Abstract: How do animals with learned vocalizations coordinate vocal production with respiration? Songbirds such as the zebra finch learn their songs, beginning with highly variable babbling vocalizations known as subsong. After several weeks of practice, zebra finches are able to produce a precisely timed pattern of syllables and silences, precisely coordinated with expiratory and inspiratory pulses (Franz M, Goller F. J Neurobiol 51: 129–141, 2002). While respiration in adult song is well described, relatively little is known about respiratory patterns in subsong or about the processes by which respiratory and vocal patterns become coordinated. To address these questions, we recorded thoracic air sac pressure in juvenile zebra finches prior to the appearance of any consistent temporal or acoustic structure in their songs. We found that subsong contains brief inspiratory pulses (50 ms) alternating with longer pulses of sustained expiratory pressure (50–500 ms). In striking contrast to adult song, expiratory pulses often contained multiple (0–8) variably timed syllables separated by expiratory gaps and were only partially vocalized. During development, expiratory pulses became shorter and more stereotyped in duration with shorter and fewer nonvocalized parts. These developmental changes eventually resulted in the production of a single syllable per expiratory pulse and a single inspiratory pulse filling each gap, forming a coordinated sequence similar to that of adult song. To examine the role of forebrain song-control nuclei in the development of respiratory patterns, we performed pressure recordings before and after lesions of nucleus HVC (proper name) and found that this manipulation reverses the developmental trends in measures of the respiratory pattern.

New methods for localizing and manipulating neuronal dynamics in behaving animals

Abstract: Where are the ‘prime movers’ that control behavior? Which circuits in the brain control the order in which individual motor gestures of a learned behavior are generated, and the speed at which they progress? Here we describe two techniques recently applied to localizing and characterizing the circuitry underlying the generation of vocal sequences in the songbird. The first utilizes small, localized, temperature changes in the brain to perturb the speed of neural dynamics. The second utilizes intracellular manipulation of membrane potential in the freely behaving animal to perturb the dynamics within a single neuron. Both of these techniques are broadly applicable in behaving animals to test hypotheses about the biophysical and circuit dynamics that allow neural circuits to march from one state to the next.

Vocal babbling in songbirds requires the basal ganglia-recipient motor

Abstract: Young songbirds produce vocal "babbling," and the variability of their songs is thought to underlie a process of trial-and-error vocal learning. It is known that this exploratory variability requires the "cortical" component of a basal ganglia (BG) thalamocortical loop, but less understood is the role of the BG and thalamic components in this behavior.

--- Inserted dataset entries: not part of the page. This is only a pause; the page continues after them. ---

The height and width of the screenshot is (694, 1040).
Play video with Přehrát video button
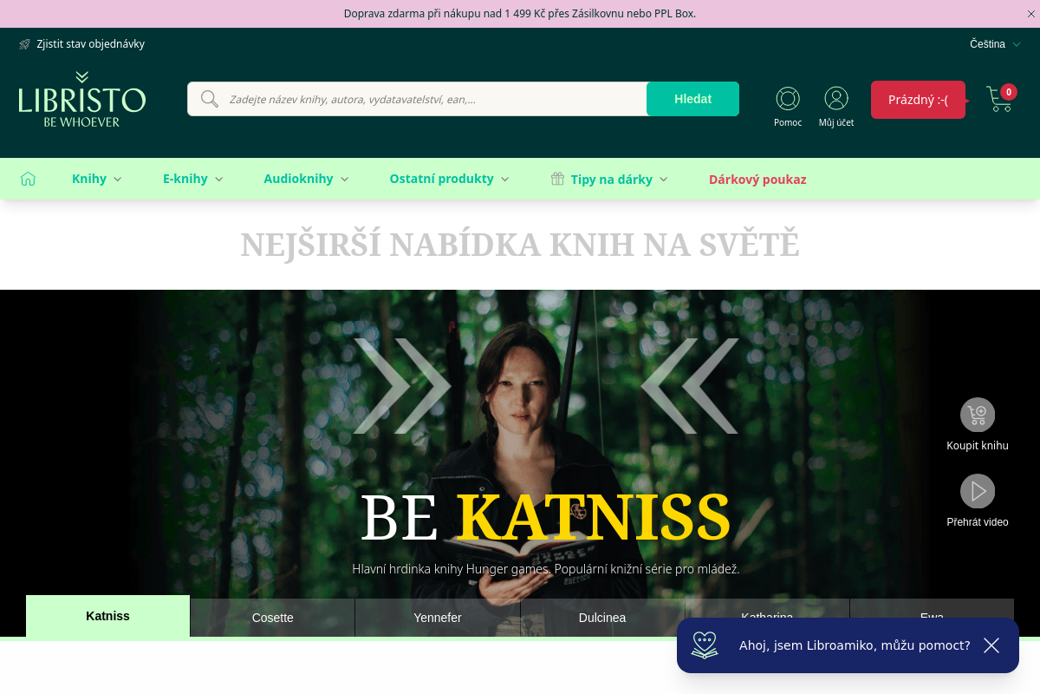coord(978,491)
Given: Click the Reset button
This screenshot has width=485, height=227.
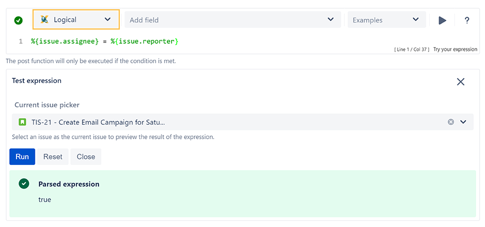Looking at the screenshot, I should click(x=53, y=157).
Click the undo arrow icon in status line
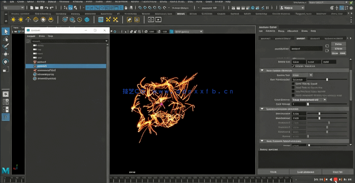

We found that large bilateral lesions to the songbird BG homolog Area X had little or no effect on song variability during vocal babbling. In contrast, lesions to the BG-recipient thalamic nucleus DLM (medial portion of the dorsolateral thalamus) largely abolished normal vocal babbling in young birds and caused a dramatic increase in song stereotypy. These findings support the idea that the motor thalamus plays a key role in the expression of exploratory juvenile behaviors during learning.